Unreleased (1986) / Crystal Ball (1998)
The Crystal Ball liner notes mention that Movie Star was created for The Time. Of course it was. It’s the most Morris Day thing Prince has ever written, including everything on the first three Time albums. There’s just one problem: he recorded it two years after The Time broke up, and at a point when him and Morris weren’t exactly on speaking terms. With that relationship on ice, Prince had lost the main outlet for a very particular part of his psyche. But like a breastfeeding mother, he still needed to express to prevent a leak. He had just shot a movie where he had tapped into that part of him by playing a gigolo with Morris’s ex valet as sidekick, but conversely that only made the urge to purge worse, as being the lead in your own feature film is hardly a tonic for narcissism – so, as soon as he got his new home studio up and running, he recorded Movie Star, a goofy portayal of the vain side of his personality to readdress the balance and prevent him from taking himself too seriously. Therefore, his message in Crystal Ball is misdirection. Movie Star wasn’t created for The Time, but for his ego-projection that he had previously cast onto the band’s frontsman. No one was around to play this character from his psyche so he takes on the role himself – a role you can tell is intended to be a version of Prince because he namechecks his own head of security, Gilbert – someone no other star would be getting “free reign” from. He just wants you to think it was written for Morris because he wants daylight between the song’s comic persona and his Prince brand. But distancing himself from it didn’t stop Movie Star being a hit with fans. The Crystal Ball liner notes tell us the track is D’Angelo’s favourite bootleg. It’s Questlove’s too, who only placed it behind Baby I’m a Star in a top ten list of Prince songs he gave Rolling Stone magazine. Not a bad legacy for a song that, if we’re continuing the breastfeeding metaphor, was recorded as a pump and dump. It was never performed live and although it was briefly considered for the Dream Factory project, it was shelved for 12 years having already served its purpose as comic relief to prick the ego. Luckily, in a bid to stick one to the bootleggers, the song finally saw a release on Crystal Ball in 1998 with a new Jam of the Year intro. This may have awakened something dormant within him, because a year later he laced up the character’s size-six Stacy Adams once more and stepped out as Prettyman.
Sign o’ the Times (1987)
Prince pursues his Hot Thing over forbidden waters, in a cold drum-machine patrol boat that leaves capsized ships in its wake. His vessel is stripped back and hydrodynamically honed for the hunt. Laser sights locked on.

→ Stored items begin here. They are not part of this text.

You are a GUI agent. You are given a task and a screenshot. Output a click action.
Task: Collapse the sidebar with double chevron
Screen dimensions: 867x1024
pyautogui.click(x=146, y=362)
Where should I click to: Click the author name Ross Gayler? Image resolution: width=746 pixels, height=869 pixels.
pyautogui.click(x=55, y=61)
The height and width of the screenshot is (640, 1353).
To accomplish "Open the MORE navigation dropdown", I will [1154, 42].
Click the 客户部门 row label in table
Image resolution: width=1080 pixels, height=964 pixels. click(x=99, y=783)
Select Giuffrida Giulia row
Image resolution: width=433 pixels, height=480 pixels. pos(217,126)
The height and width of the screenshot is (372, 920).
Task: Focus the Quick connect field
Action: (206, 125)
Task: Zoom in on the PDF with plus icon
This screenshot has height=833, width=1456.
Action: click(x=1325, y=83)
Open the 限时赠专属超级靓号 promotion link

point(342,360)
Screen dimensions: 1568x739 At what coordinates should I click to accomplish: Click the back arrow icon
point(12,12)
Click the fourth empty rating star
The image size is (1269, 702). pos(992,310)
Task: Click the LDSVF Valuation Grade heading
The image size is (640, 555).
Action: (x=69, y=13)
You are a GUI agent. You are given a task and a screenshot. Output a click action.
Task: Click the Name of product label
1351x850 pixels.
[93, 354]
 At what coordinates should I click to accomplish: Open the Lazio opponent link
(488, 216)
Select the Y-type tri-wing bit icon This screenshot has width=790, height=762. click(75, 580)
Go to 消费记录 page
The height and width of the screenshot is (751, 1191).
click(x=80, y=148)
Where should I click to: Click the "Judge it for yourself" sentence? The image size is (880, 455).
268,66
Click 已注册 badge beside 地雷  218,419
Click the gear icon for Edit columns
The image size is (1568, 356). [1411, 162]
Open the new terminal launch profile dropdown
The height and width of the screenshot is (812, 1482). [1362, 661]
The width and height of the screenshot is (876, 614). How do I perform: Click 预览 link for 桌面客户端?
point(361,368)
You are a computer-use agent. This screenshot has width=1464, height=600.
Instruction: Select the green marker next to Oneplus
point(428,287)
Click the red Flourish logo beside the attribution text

Cruise control engaged. It’s all too easy. Then a stowaway is discovered on board – Eric Leeds with a rogue saxophone that begins to jam the precision technology and threatens to lose the chase. The devil’s horn, wild and organic, turns the sea’s white caps into galloping horses. Fifty Nereids glide under the surface. Spume and spray soak the deck. Luckily Prince knows how to harness this untethered, unpredictable spirit and tames it with freestyle incantations of his own (a scat taught to him by the Coco Boys). By the end of the track the saxophone is at heel and responding to attack commands. It’ll be utilised again on their next voyage – the extended mix – but this time the underlying tension and conflict will be replaced by Sugar Walls sea shanties.
Art Official Age (2014)
I humbly offer you my reading of the Art Official Age album. In its opening track, Mr Nelson’s class are told in Danish that they “have to do something that will change [their] life forever: open this cage.” He wants them to find the knowledge that will free them from the imprisoning illusion of the phenomenal world. The keys to unlock Maya. Morpheus’s red pill. Bill Hick’s rollercoaster. This threatens the power structures invested in the illusion and we hear the teacher being waterboarded, interrogated and finally losing consciousness as track 1 ends HAL 9000 style. Cut to 45 years in the future and Mr Nelson is woken up in a “brand new age” by an agent who says she’s there to help him but the way her voice glitches on that phrase makes you wonder. A breakdown follows as he acclimatises to this “place that doesn’t require time”. He learns about the new standard of funk and re-experiences old feelings of desire, love and heartbreak which he sloughs off like a snake shedding its skin. Solve et coagula. He’s now ready to receive the affirmation that “there are no such words as me or mine”. This leads to the epiphany of Way Back Home and the realisation all he ever really wanted was to return to the all embracing oneness of the universe. Away from ego and concept of self. He tried doing this in the past with apocalyptic funk’n’roll partying and sex, but this obliteration of self was only momentary. A brief respite from the alienation he was feeling. He now sees that time isn’t linear and understands he is “everything and anything [he] can think of”. The agent, now speaking telepathically, leaves him with the words “there really is only one destination and that is you, all of it is you”. The border separating himself and the cosmos dissolves. He has found his Way Back Home and the song reappears to see us out. And if you have the album on loop, the next words you’ll hear are Mr Nelson welcoming you home and telling you “you’ve come a long way”. Time is circular. Rinse. Repeat.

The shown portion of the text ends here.